(Collected data entries)
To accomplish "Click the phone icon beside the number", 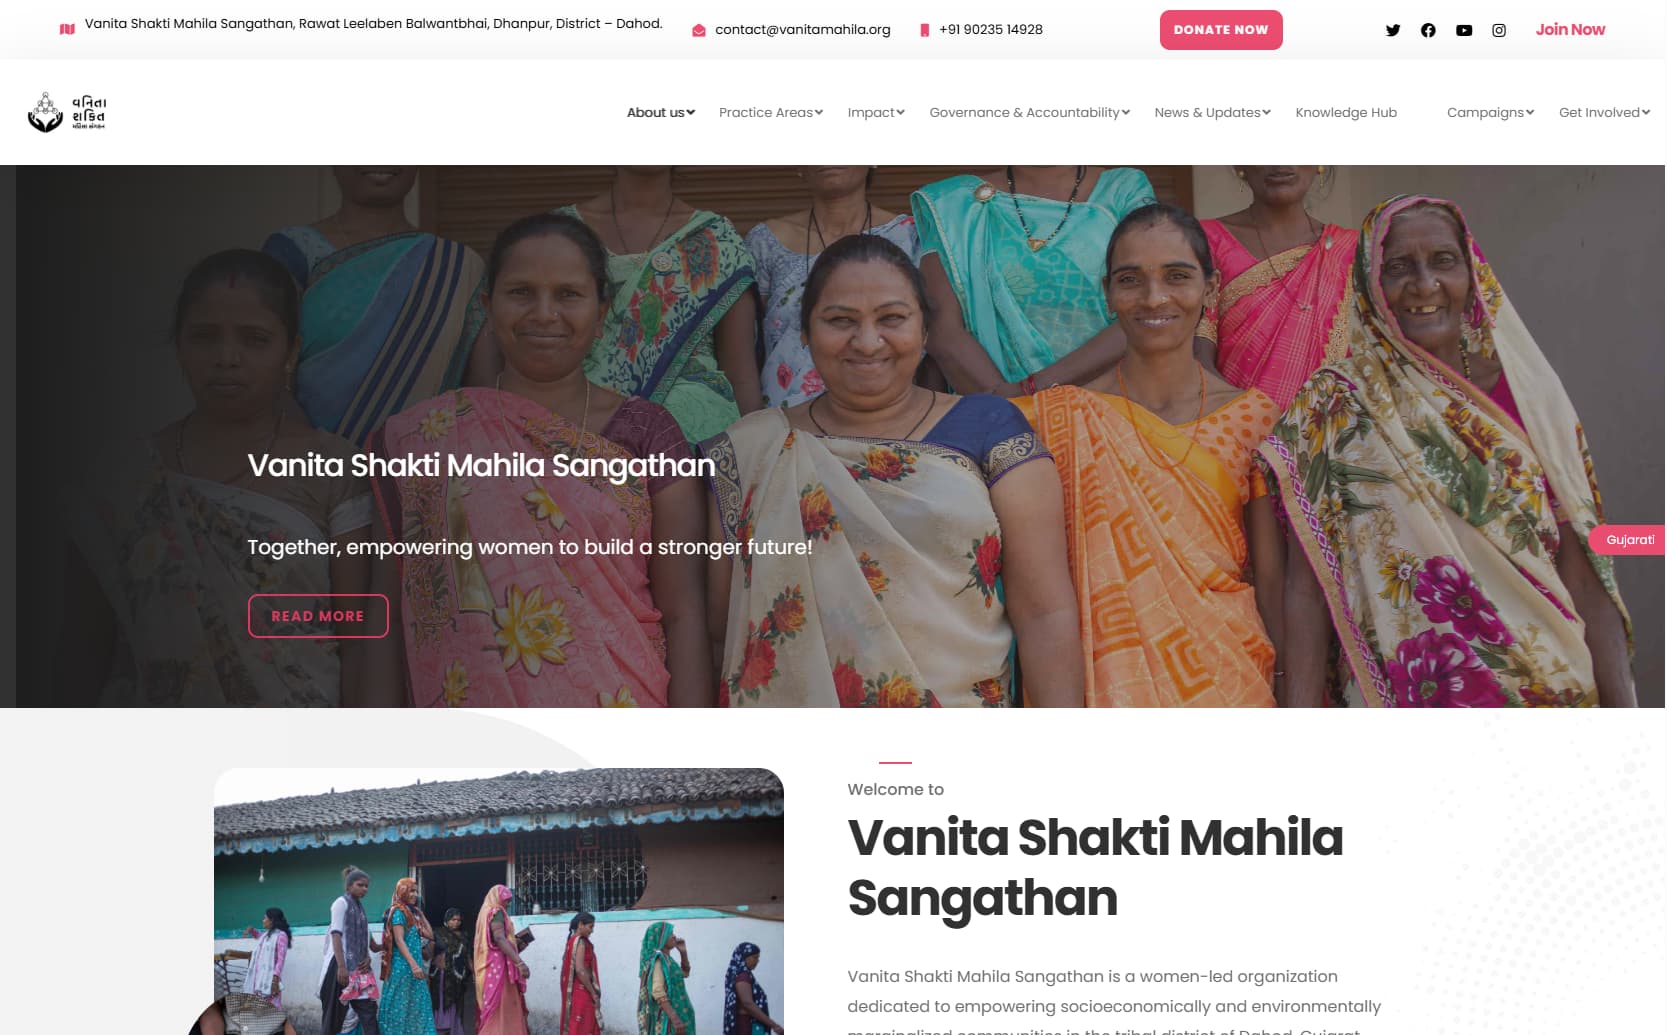I will (x=924, y=30).
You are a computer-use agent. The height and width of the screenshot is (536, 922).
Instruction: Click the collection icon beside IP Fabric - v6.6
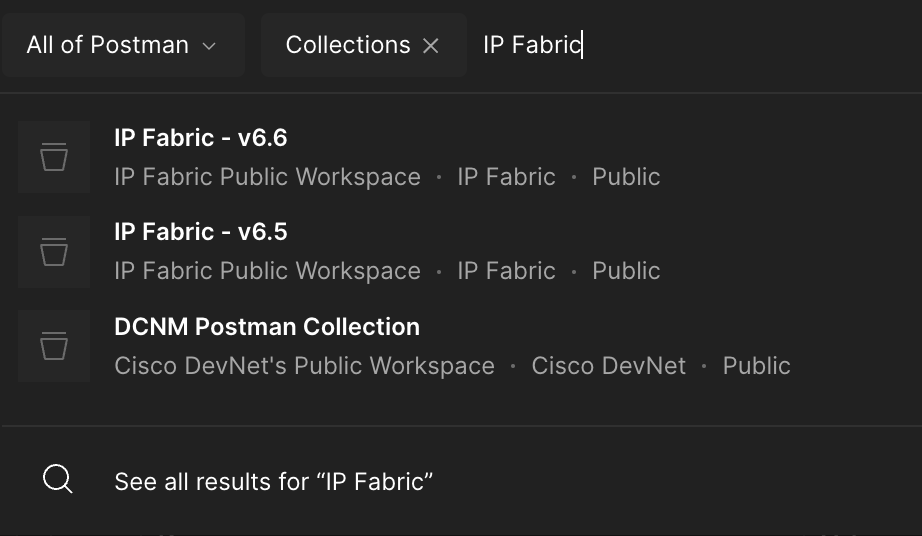(54, 157)
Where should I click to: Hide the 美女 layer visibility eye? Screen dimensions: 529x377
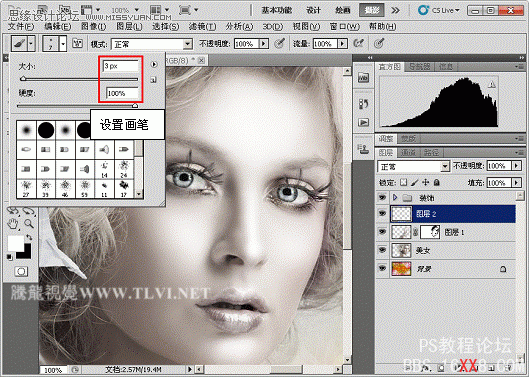[x=382, y=250]
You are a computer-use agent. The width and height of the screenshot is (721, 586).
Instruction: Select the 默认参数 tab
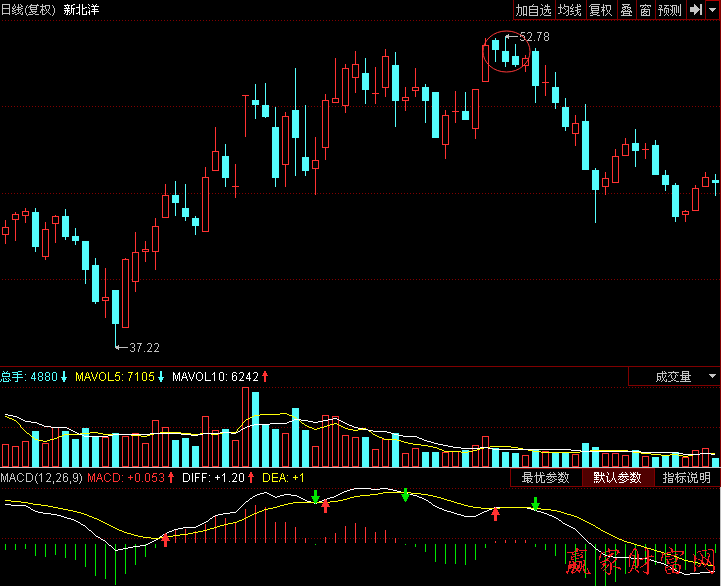(617, 478)
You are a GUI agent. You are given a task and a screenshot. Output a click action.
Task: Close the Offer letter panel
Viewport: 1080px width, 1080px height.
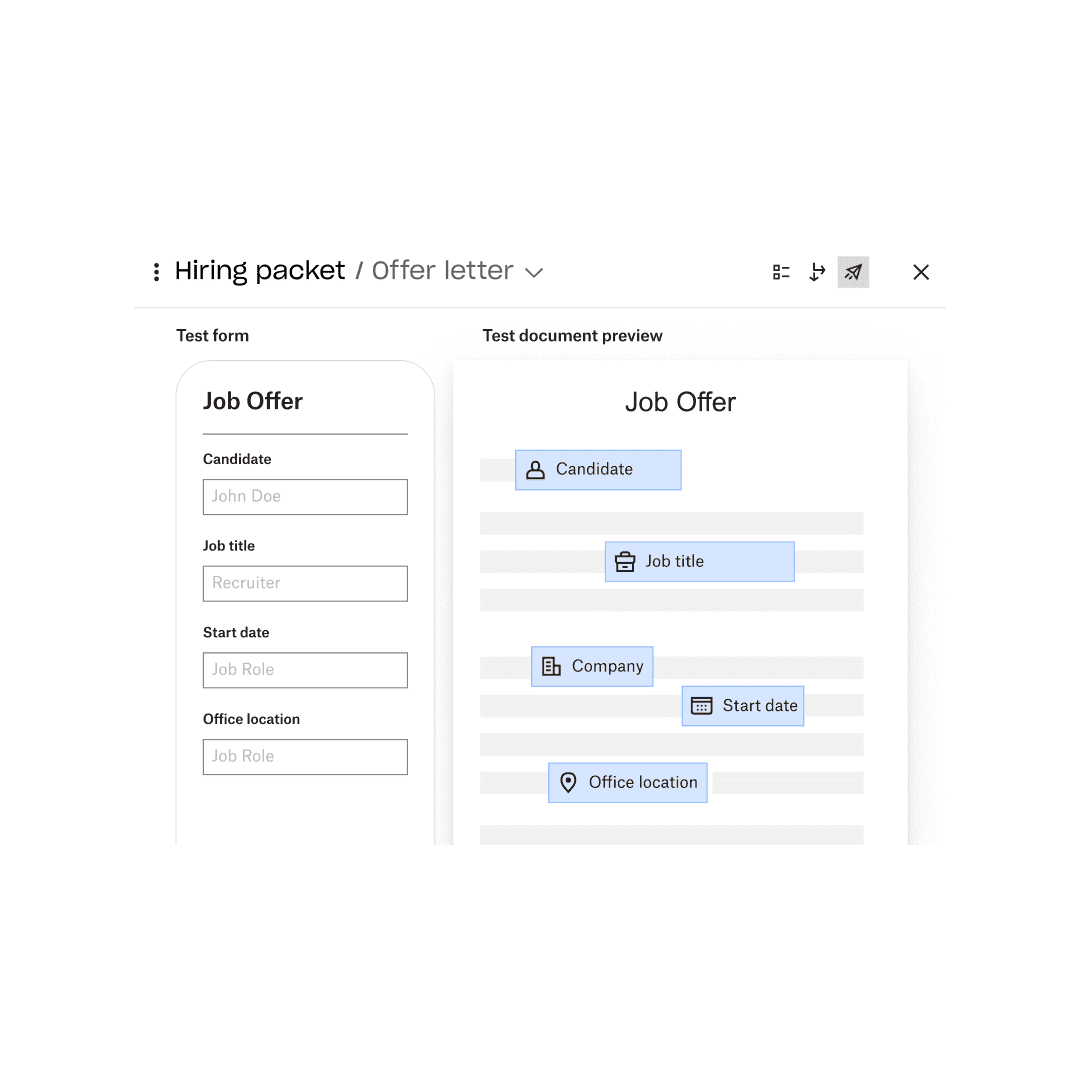pos(921,272)
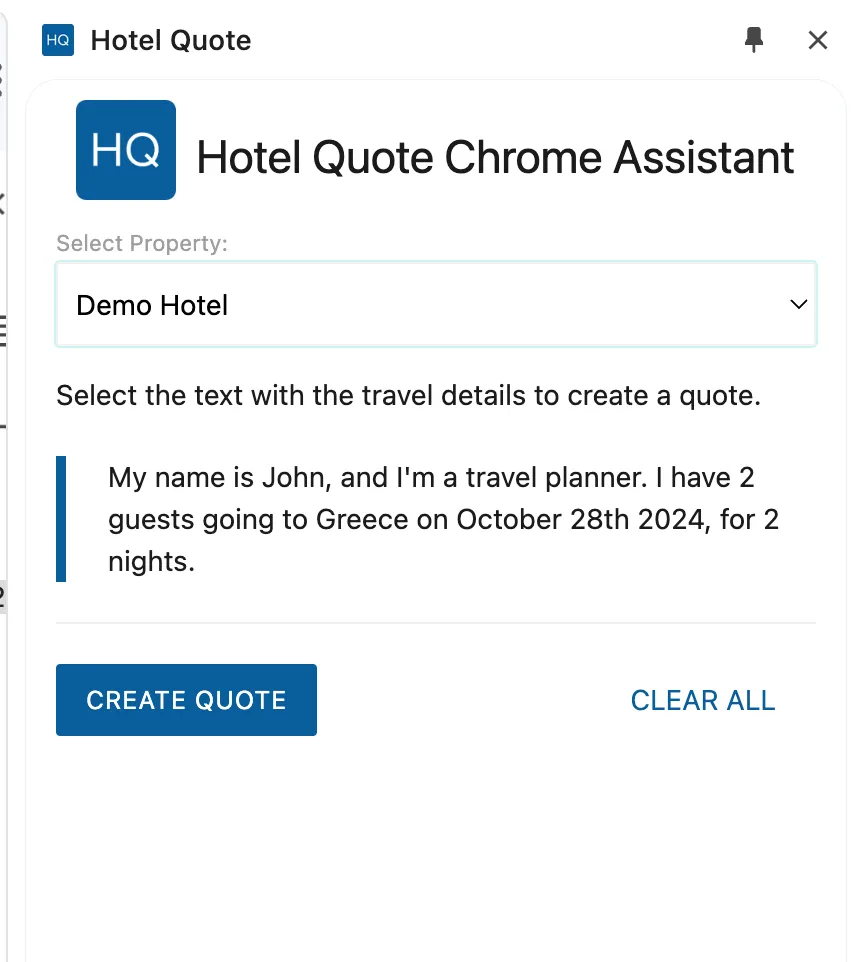Screen dimensions: 864x962
Task: Expand the property selector via its chevron
Action: (x=798, y=304)
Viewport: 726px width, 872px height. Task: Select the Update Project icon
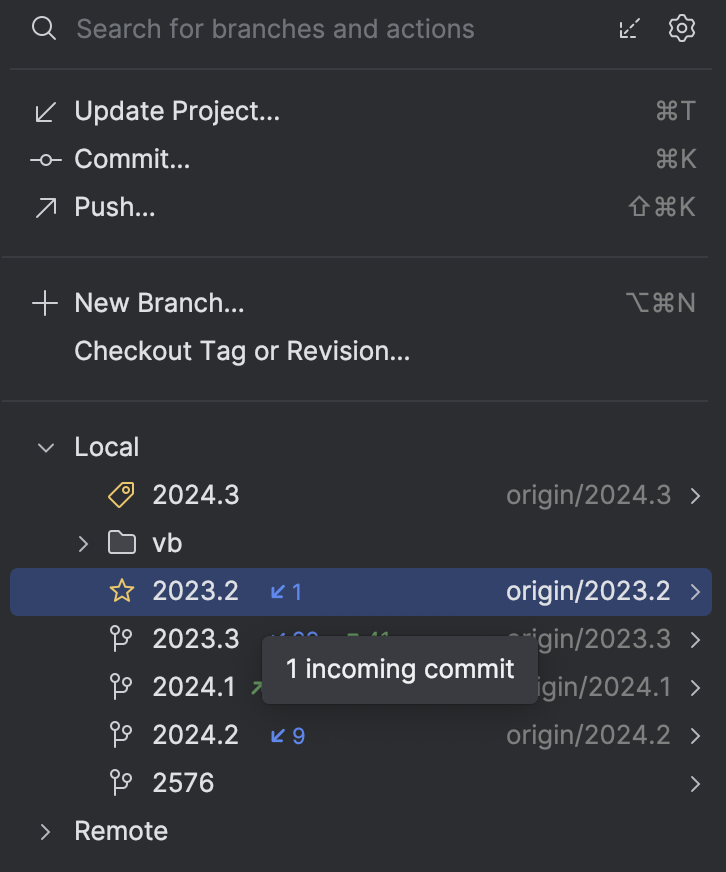[x=44, y=111]
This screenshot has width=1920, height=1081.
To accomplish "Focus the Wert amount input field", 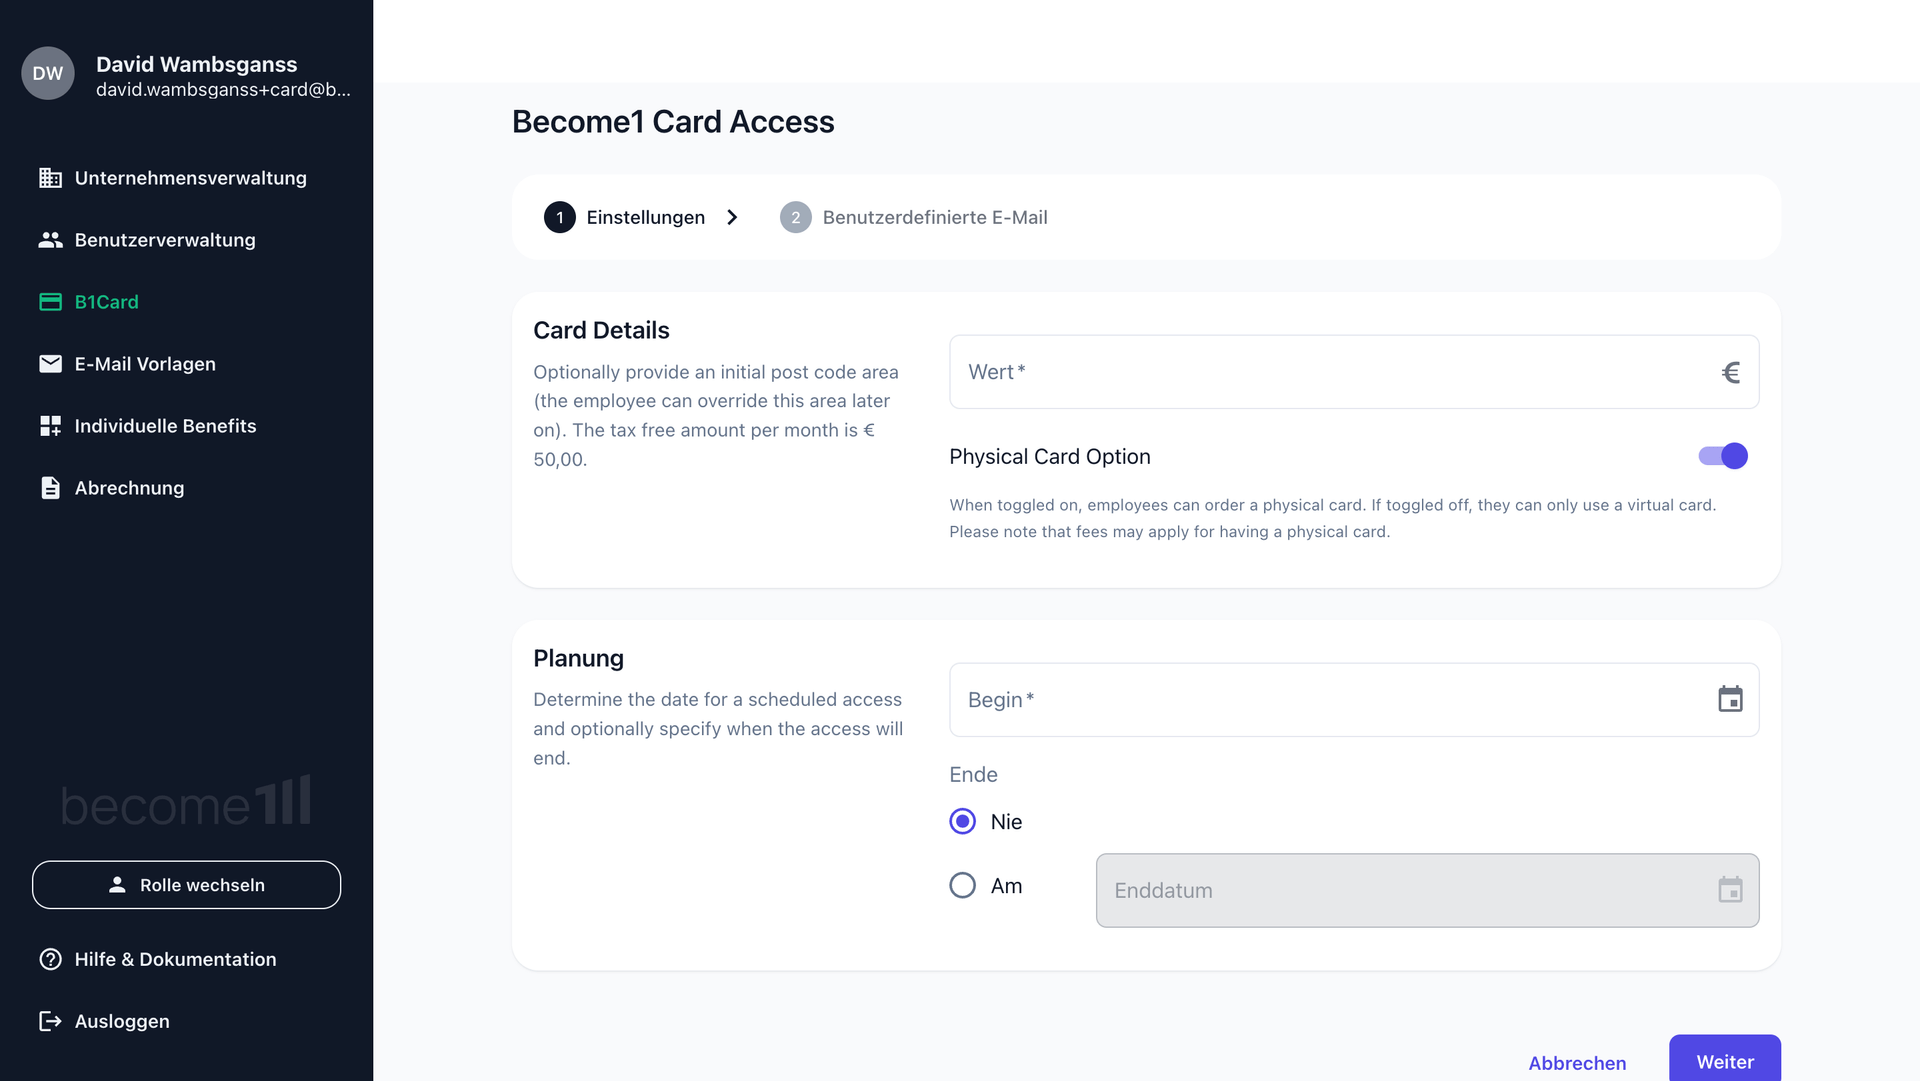I will point(1340,372).
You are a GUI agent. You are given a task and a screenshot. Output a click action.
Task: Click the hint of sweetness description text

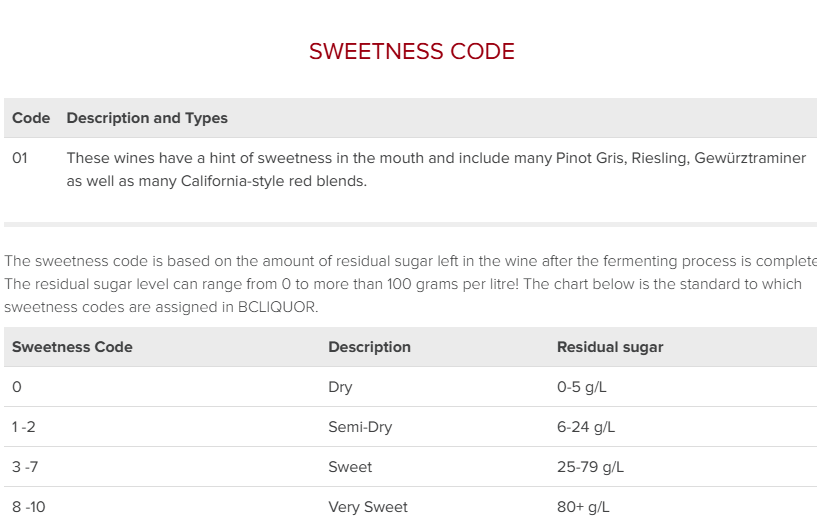436,170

• _Exercise goal_
Lines holding the word "agent" should be copied from the entries above.

• _Exercise answer_
You are a computer-use agent. The height and width of the screenshot is (536, 922).
You are a computer-use agent. The width and height of the screenshot is (721, 586).
You are a GUI agent. You are given a task and a screenshot. Output a click action.
You are a GUI agent. You are given a task and a screenshot. Output a click action.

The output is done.